Moore played for Los Angeles R&B bands, got a steady gig with fiddler Papa John Creach and became a solid guitarist in the late '70s and early '80s, an era not noted for reliable performers. Then he portrayed Robert Johnson in a stage play, and something happened.
Kevin Moore went into a recording studio and emerged as Keb' Mo', one of the nation's premier interpreters of acoustic blues.
Mo' is playing in Honolulu on Friday night at the Hawaiian Hut, and headlining the Hamakua Music Festival on Saturday, a fundraiser for music education.
What should we expect? Keb' Mo' has been plugging away in the studio, but we have his latest album to spin. "Peace -- Back by Popular Demand" finds Mo' in an interpretive mood, reprising peace-oriented tunes from the '60s.

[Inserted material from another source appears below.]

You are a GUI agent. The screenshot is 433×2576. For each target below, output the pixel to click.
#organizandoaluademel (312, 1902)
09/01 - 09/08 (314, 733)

Mo' has always mixed traditional blues with Motown soul -- hey, Mo'town! -- and a rootsy acoustic groove that draws on the trail blazed by rural music resurrectionist Ry Cooder. The sound has won him only two Grammys, but wooed new fans to the blue side of the street.
Mo' likes to take standards and turn them inside out, such as taking Dylan's "The Times They Are a-Changin'" and making it a Norah Jones-style piano thumper, or turning the Rascals' Philly-sounding "People Got to Be Free" into a gospel up-with-people choral meditation that's curiously restrained, or a jazzy, George Benson tuxxy nightclub sound to Marvin Gaye's "What's Happening Brother."
More interesting is Mo's own composition "Talk" -- very Ry in its acoustic slide guitar, brush drumming and soulful chorus -- about the difficulty in getting people in charge of the nation to have empathy for other human beings.
Seems like modern times can make a man blue, too.